New target for persecution in Swaziland?

When the Swazi Member of Parliament Marwick Khumalo screamed ‘political persecution’ before his recent arrest on fraud charges, the People’s United Democratic Movement (PUDEMO) showed him no sympathy.

August 12th, 2013

When the Swazi Member of Parliament Marwick Khumalo screamed ‘political persecution’ before his recent arrest on fraud charges, the People’s United Democratic Movement (PUDEMO) showed him no sympathy.

Normally, PUDEMO – a political party that has long been proscribed by the government under the odious 2008 Suppression of Terrorism Act and whose members have often been suffered from genuine political persecution over the years – would swiftly side with the persecuted. But not this time, even though they agree that the veteran MP, who represents the Lobamba Lomdzala Constituency, might well be facing political persecution owing to his fallout with Prime Minister Barnabas Dlamini.

Instead, PUDEMO’s position seems to be – serves him right.

In fact he has stood on many platforms and rubbished us when we said there was political persecution in . Now it’s his turn,” was the party’s response on twitter when I asked if injustice should not be condemned irrespective of who the victim is.

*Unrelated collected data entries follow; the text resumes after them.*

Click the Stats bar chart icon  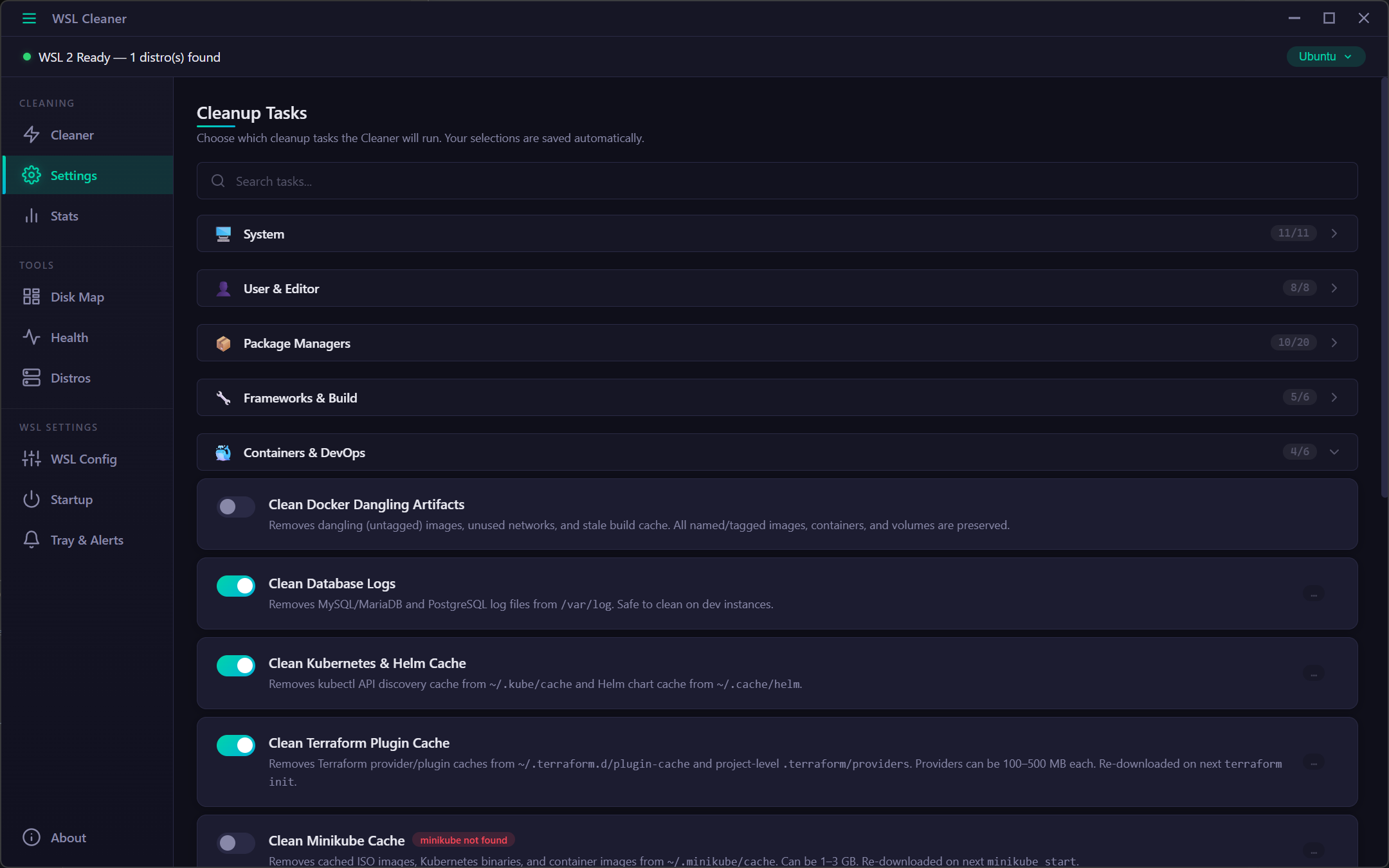(32, 216)
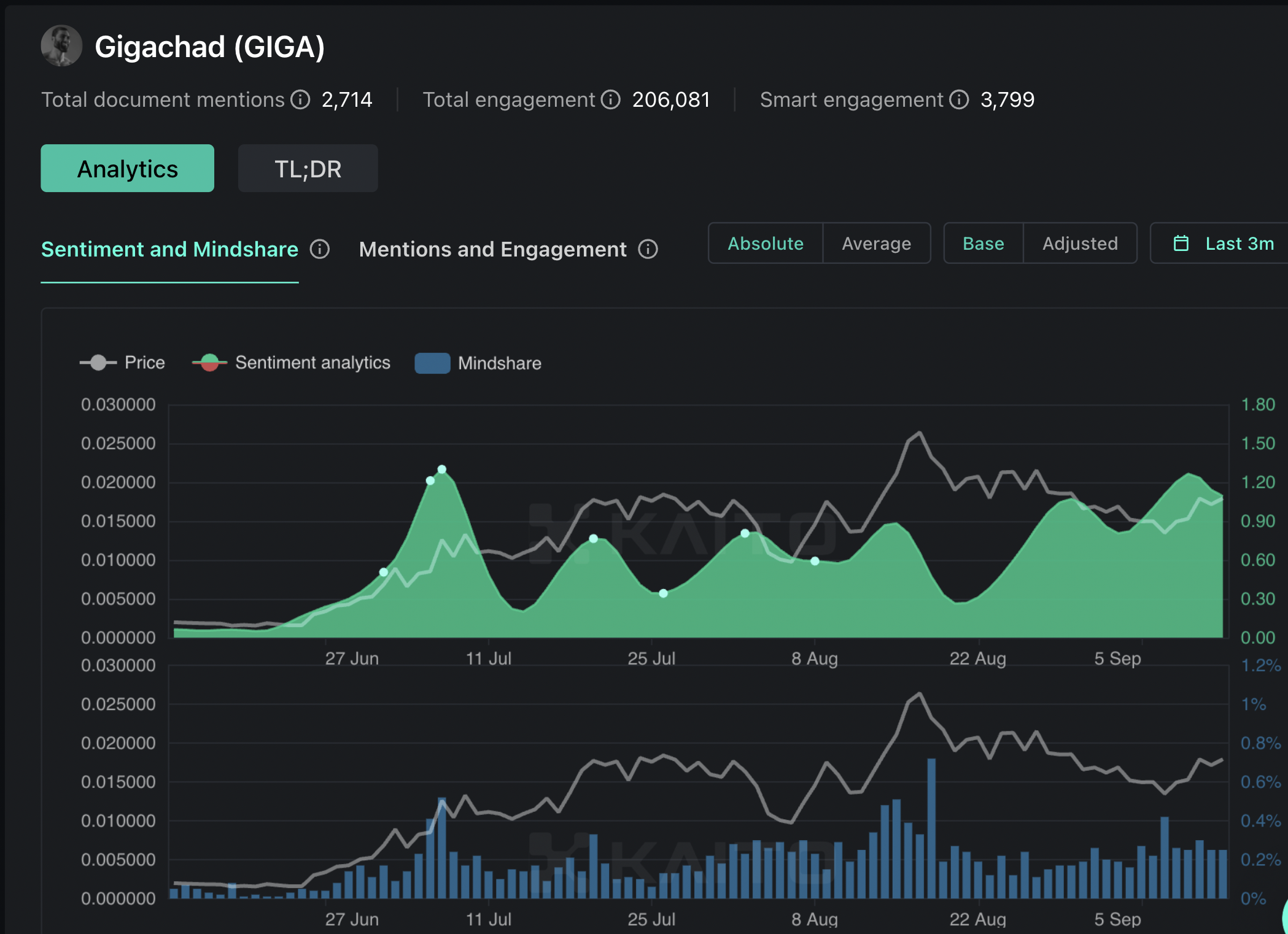Select Absolute in the metric toggle group
The height and width of the screenshot is (934, 1288).
coord(766,243)
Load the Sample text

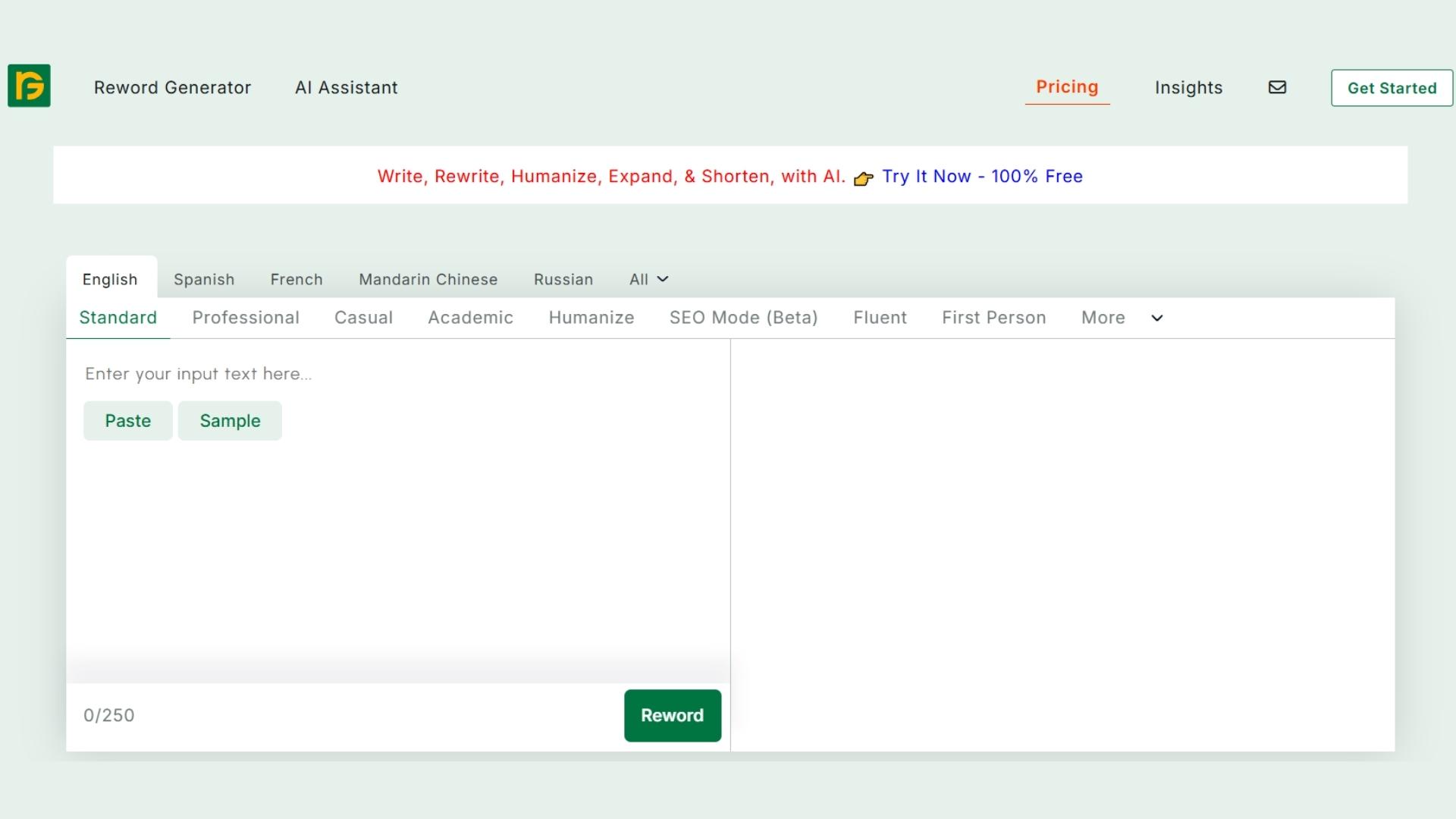point(230,421)
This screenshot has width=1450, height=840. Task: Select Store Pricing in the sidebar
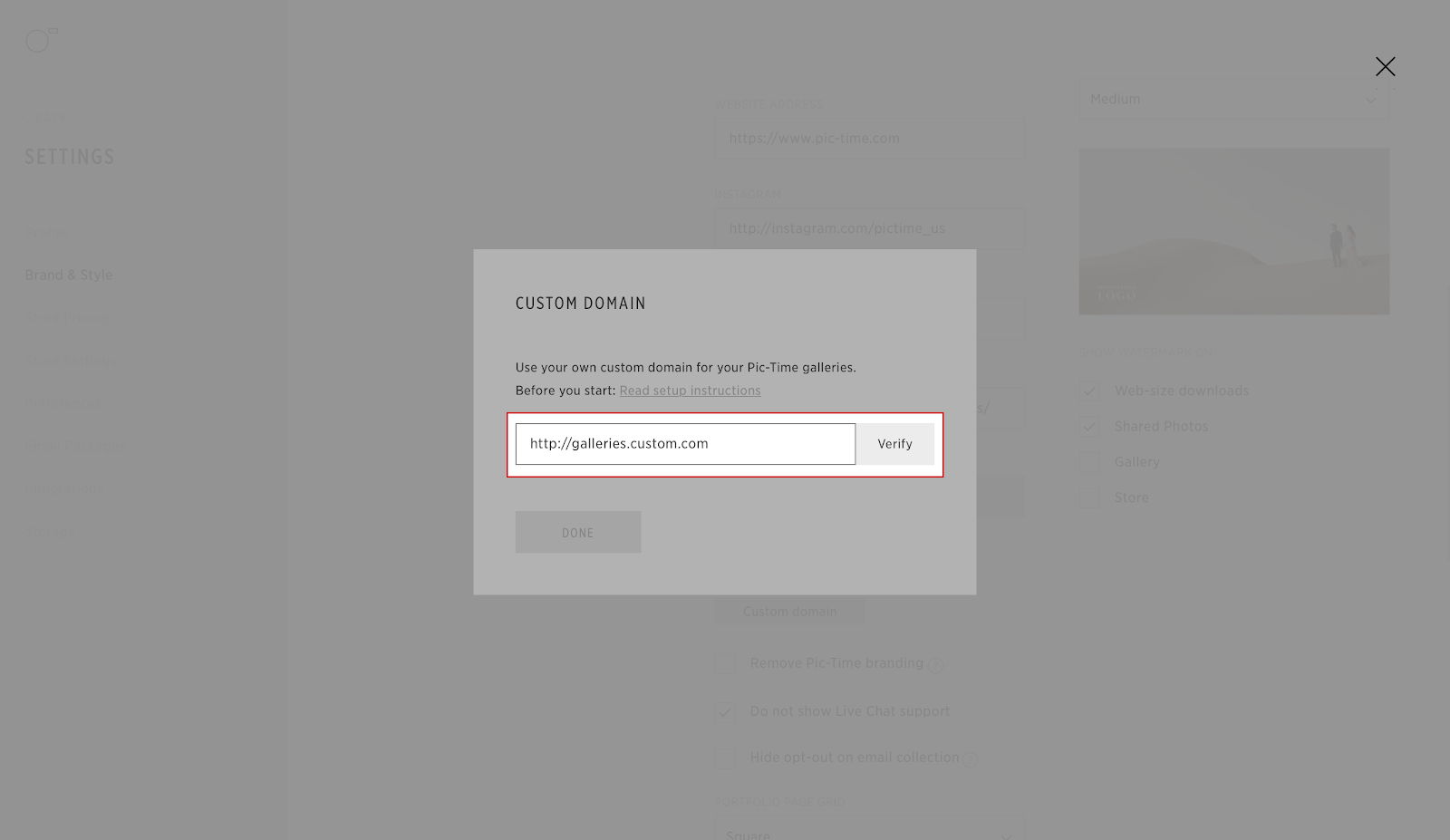[x=66, y=317]
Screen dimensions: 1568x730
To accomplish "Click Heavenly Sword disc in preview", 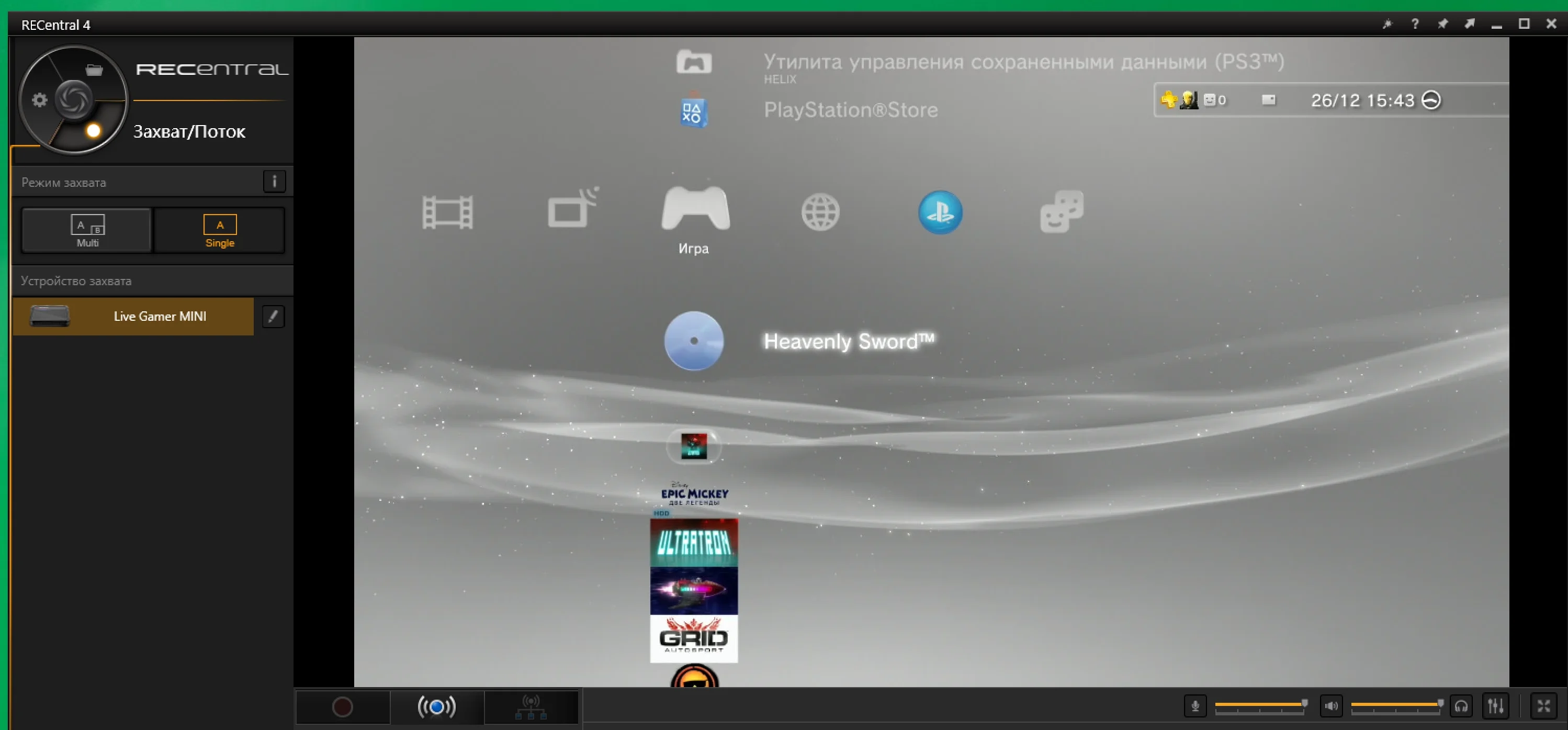I will pyautogui.click(x=693, y=341).
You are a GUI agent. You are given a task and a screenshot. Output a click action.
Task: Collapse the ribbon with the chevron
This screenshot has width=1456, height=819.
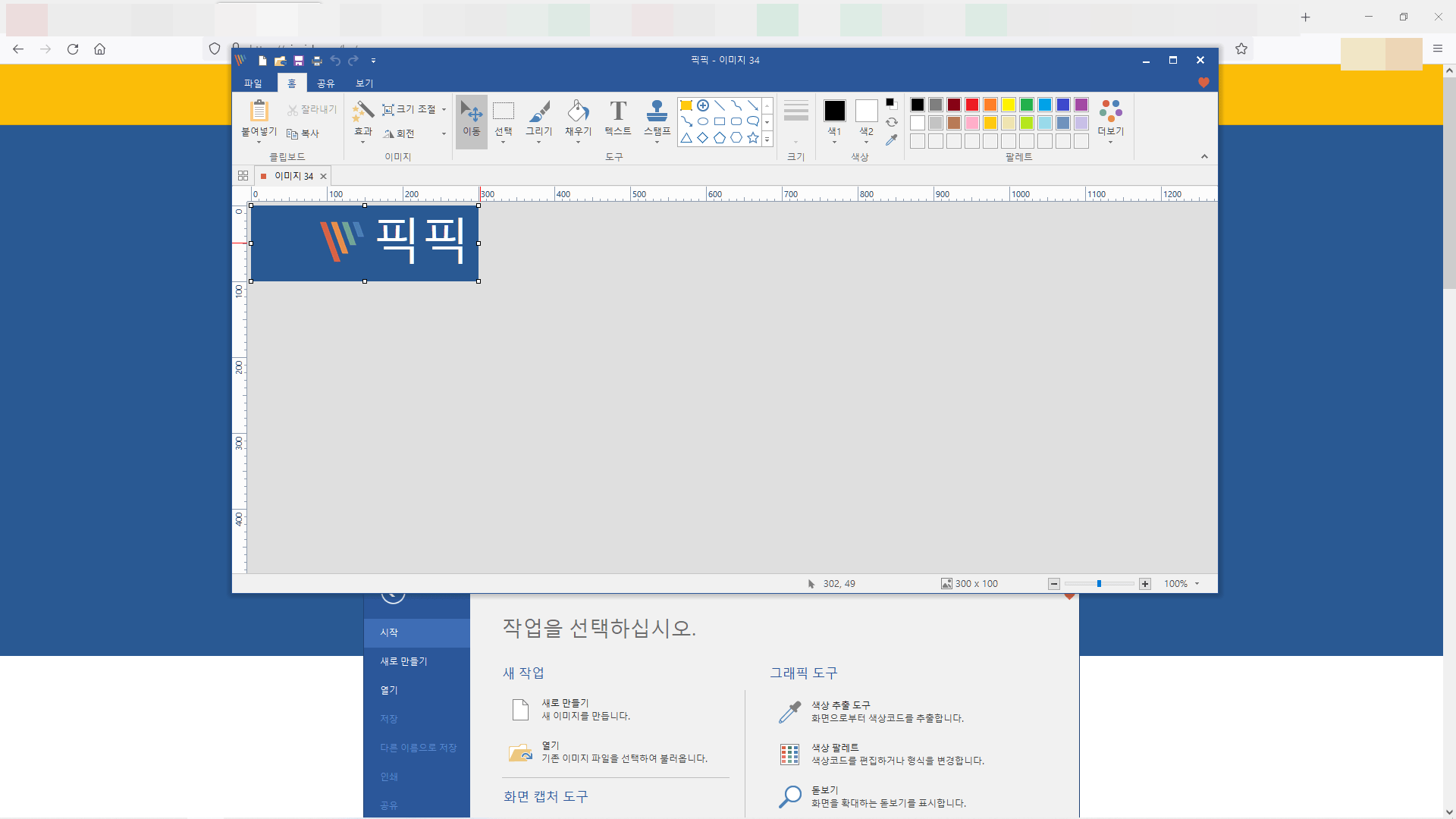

So who is Marwick Khumalo? He is a founding member of Sive Siyinqaba, a cultural-movement-cum-political-party, which was formed in 1996 to counter the progressive movement and made it its business to fiercely defend the current regime and oppose all calls by other political parties for change. Although Sive Siyinqaba was well-received by the authorities because one of its objectives was to ‘uphold the institution of the monarchy’, Khumalo’s relationship with King Mswati has not always been smooth.

Indeed, in 2004 Khumalo was forced to resign from his position as the Speaker of the House of Assembly, despite being elected to the post by his peers, because of some bad blood between him and the all-powerful monarch. While the King’s decision was condemned by civil society organisations across the country, there was – once again – no real sympathy for Khumalo, who was accused of defending the status quo for his own selfish benefit. On that occasion too, PUDEMO publicly scorned him for his fallout with the institution that he sought so assiduously to protect.

Almost ten years later, Khumalo is again caught between the rock of the authorities and the hard place of the progressive movement, which has turned a blind eye to his plight ever since the auditor general launched his controversial investigation into the local branch of the Commonwealth Parliamentary Association (CPA), which Khumalo chairs.

After the audit, Khumalo – together with his co-accused, Senator Bhutana Dlamini, the former Clerk to Parliament, Sanele Nxumalo, and Parliament’s accountant, Nompumelelo Zulu – was charged with defrauding the CPA of R5.8 million. They are all out on bail.

In response, Khumalo accused the Prime Minister of abusing state institutions, including the Directorate of Public Prosecutions (DPP) and the Anti-Corruption Commission (ACC) to persecute him. Khumalo claims that the Prime Minister has had a personal vendetta against him ever since Parliament passed a vote of no confidence in the executive last year – a decision that embarrassed the Prime Minister and Cabinet and was later unconstitutionally reversed when King Mswati III refused to endorse it.

And whether the Prime Minister is personally out to get Khumalo or not, two events have fuelled speculation that he might be right when he shouts ‘political persecution’. Firstly, he was arrested during the run-up to elections in September. And secondly, when he applied for a bail waver so that he could get his passport and attend CPA meetings in Windhoek and London, the state objected and – thanks the assistance of a ruling from High Court Judge Mumcy Dlamini – Khumalo remains grounded.

Khumalo and his co-accused have not yet had their day in court. But it is clear that he will enjoy very little support when his trial begins, especially from the progressive movement.

In the past, when civil society organisations screamed blue murder at the way the country was run, he either turned a blind eye or criticised those who are opposed to the undemocratic Tinkhundla system. And when progressives boycotted the national elections held under the Tinkhundla system, Sive Siyinqaba participated and sent members to Parliament. It even saw some of its supporters elected to the Senate and boasted of having some of its members in key government positions and state institutions.

Indeed, its slogan – Sibahle Sinje (We are fine the way we are) – tells you all you need to know about Sive Siyinqaba, which is wedded to maintaining Swaziland’s ‘unique democracy’.

Whether Khumalo is found guilty or not, it will be interesting to see if he retains his faith in the Tinkhundla system in future. Or where he ends up – since there is no one from the progressive movement holding out a hand of welcome and the Prime Minister certainly isn’t going anywhere soon. It could be a very lonely time for Khumalo – even if he stays out of his jail.